**MATERIAL PROVIDED**
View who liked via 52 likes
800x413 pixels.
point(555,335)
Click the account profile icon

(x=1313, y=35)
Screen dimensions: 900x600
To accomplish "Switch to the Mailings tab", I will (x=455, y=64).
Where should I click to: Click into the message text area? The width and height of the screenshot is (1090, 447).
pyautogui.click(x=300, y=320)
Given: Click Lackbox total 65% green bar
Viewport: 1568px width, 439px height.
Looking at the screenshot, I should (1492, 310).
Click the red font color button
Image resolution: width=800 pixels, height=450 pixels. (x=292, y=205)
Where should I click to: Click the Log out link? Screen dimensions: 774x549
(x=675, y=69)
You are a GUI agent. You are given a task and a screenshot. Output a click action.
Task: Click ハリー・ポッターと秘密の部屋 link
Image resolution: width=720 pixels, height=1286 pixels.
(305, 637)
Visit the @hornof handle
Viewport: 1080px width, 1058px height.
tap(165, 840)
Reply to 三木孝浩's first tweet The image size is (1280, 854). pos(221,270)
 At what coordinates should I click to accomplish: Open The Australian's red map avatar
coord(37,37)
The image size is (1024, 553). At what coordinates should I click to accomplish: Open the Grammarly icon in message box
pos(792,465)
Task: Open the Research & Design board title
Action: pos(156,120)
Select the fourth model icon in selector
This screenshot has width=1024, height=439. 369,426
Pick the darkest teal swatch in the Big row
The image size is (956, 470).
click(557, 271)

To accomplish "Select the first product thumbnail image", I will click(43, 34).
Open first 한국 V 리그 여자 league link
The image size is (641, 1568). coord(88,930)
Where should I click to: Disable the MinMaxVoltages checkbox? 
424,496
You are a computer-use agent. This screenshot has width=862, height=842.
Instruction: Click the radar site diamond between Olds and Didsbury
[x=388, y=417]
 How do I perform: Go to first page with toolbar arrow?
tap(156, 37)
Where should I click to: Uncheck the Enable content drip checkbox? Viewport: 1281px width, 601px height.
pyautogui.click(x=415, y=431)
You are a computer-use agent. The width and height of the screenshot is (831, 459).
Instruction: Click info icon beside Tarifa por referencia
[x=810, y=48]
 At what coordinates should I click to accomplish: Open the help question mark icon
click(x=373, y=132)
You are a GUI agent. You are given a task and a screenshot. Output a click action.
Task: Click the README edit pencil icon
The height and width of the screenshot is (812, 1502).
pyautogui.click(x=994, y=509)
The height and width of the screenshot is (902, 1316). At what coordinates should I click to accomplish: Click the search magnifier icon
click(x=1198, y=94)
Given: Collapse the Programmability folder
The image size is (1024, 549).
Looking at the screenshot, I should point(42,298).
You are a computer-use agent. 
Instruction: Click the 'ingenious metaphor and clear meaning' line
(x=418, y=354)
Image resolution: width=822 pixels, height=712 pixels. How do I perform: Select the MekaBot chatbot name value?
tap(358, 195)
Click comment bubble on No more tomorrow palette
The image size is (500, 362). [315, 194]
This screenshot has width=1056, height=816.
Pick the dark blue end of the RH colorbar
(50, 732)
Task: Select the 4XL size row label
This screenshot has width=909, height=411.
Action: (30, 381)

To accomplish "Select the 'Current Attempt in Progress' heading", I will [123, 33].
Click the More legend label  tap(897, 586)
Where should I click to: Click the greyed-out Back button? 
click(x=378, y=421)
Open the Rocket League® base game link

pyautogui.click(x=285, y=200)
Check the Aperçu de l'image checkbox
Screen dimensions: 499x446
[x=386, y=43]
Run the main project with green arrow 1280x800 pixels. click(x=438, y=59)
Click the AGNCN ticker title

**PROBLEM**
Recast all of the lines above as a JSON list of strings, with one string for each line and the blank lines left out.

**RESPONSE TO THIS TASK**
[
  "View who liked via 52 likes",
  "800x413 pixels.",
  "point(555,335)",
  "Click the account profile icon",
  "(x=1313, y=35)",
  "Screen dimensions: 900x600",
  "To accomplish \"Switch to the Mailings tab\", I will (x=455, y=64).",
  "Where should I click to: Click into the message text area? The width and height of the screenshot is (1090, 447).",
  "pyautogui.click(x=300, y=320)",
  "Given: Click Lackbox total 65% green bar",
  "Viewport: 1568px width, 439px height.",
  "Looking at the screenshot, I should (1492, 310).",
  "Click the red font color button",
  "Image resolution: width=800 pixels, height=450 pixels. (x=292, y=205)",
  "Where should I click to: Click the Log out link? Screen dimensions: 774x549",
  "(x=675, y=69)",
  "You are a GUI agent. You are given a task and a screenshot. Output a click action.",
  "Task: Click ハリー・ポッターと秘密の部屋 link",
  "Image resolution: width=720 pixels, height=1286 pixels.",
  "(305, 637)",
  "Visit the @hornof handle",
  "Viewport: 1080px width, 1058px height.",
  "tap(165, 840)",
  "Reply to 三木孝浩's first tweet The image size is (1280, 854). pos(221,270)",
  " At what coordinates should I click to accomplish: Open The Australian's red map avatar",
  "coord(37,37)",
  "The image size is (1024, 553). At what coordinates should I click to accomplish: Open the Grammarly icon in message box",
  "pos(792,465)",
  "Task: Open the Research & Design board title",
  "Action: pos(156,120)",
  "Select the fourth model icon in selector",
  "This screenshot has width=1024, height=439. 369,426",
  "Pick the darkest teal swatch in the Big row",
  "The image size is (956, 470).",
  "click(557, 271)",
  "To accomplish \"Select the first product thumbnail image\", I will click(43, 34).",
  "Open first 한국 V 리그 여자 league link",
  "The image size is (641, 1568). coord(88,930)",
  "Where should I click to: Disable the MinMaxVoltages checkbox? ",
  "424,496",
  "You are a computer-use agent. This screenshot has width=862, height=842.",
  "Instruction: Click the radar site diamond between Olds and Didsbury",
  "[x=388, y=417]",
  " How do I perform: Go to first page with toolbar arrow?",
  "tap(156, 37)",
  "Where should I click to: Uncheck the Enable content drip checkbox? Viewport: 1281px width, 601px height.",
  "pyautogui.click(x=415, y=431)",
  "You are a computer-use agent. The width and height of the screenshot is (831, 459).",
  "Instruction: Click info icon beside Tarifa por referencia",
  "[x=810, y=48]",
  " At what coordinates should I click to accomplish: Open the help question mark icon",
  "click(x=373, y=132)",
  "You are a GUI agent. You are given a task and a screenshot. Output a click action.",
  "Task: Click the README edit pencil icon",
  "The height and width of the screenshot is (812, 1502).",
  "pyautogui.click(x=994, y=509)",
  "The height and width of the screenshot is (902, 1316). At what coordinates should I click to accomplish: Click the search magnifier icon",
  "click(x=1198, y=94)",
  "Given: Collapse the Programmability folder",
  "The image size is (1024, 549).",
  "Looking at the screenshot, I should point(42,298).",
  "You are a computer-use agent. ",
  "Instruction: Click the 'ingenious metaphor and clear meaning' line",
  "(x=418, y=354)",
  "Image resolution: width=822 pixels, height=712 pixels. How do I perform: Select the MekaBot chatbot name value?",
  "tap(358, 195)",
  "Click comment bubble on No more tomorrow palette",
  "The image size is (500, 362). [315, 194]",
  "This screenshot has width=1056, height=816.",
  "Pick the dark blue end of the RH colorbar",
  "(50, 732)",
  "Task: Select the 4XL size row label",
  "This screenshot has width=909, height=411.",
  "Action: (30, 381)",
  "To accomplish \"Select the 'Current Attempt in Progress' heading\", I will [123, 33].",
  "Click the More legend label  tap(897, 586)",
  "Where should I click to: Click the greyed-out Back button? ",
  "click(x=378, y=421)",
  "Open the Rocket League® base game link",
  "pyautogui.click(x=285, y=200)",
  "Check the Aperçu de l'image checkbox",
  "Screen dimensions: 499x446",
  "[x=386, y=43]",
  "Run the main project with green arrow 1280x800 pixels. click(x=438, y=59)",
  "Click the AGNCN ticker title"
]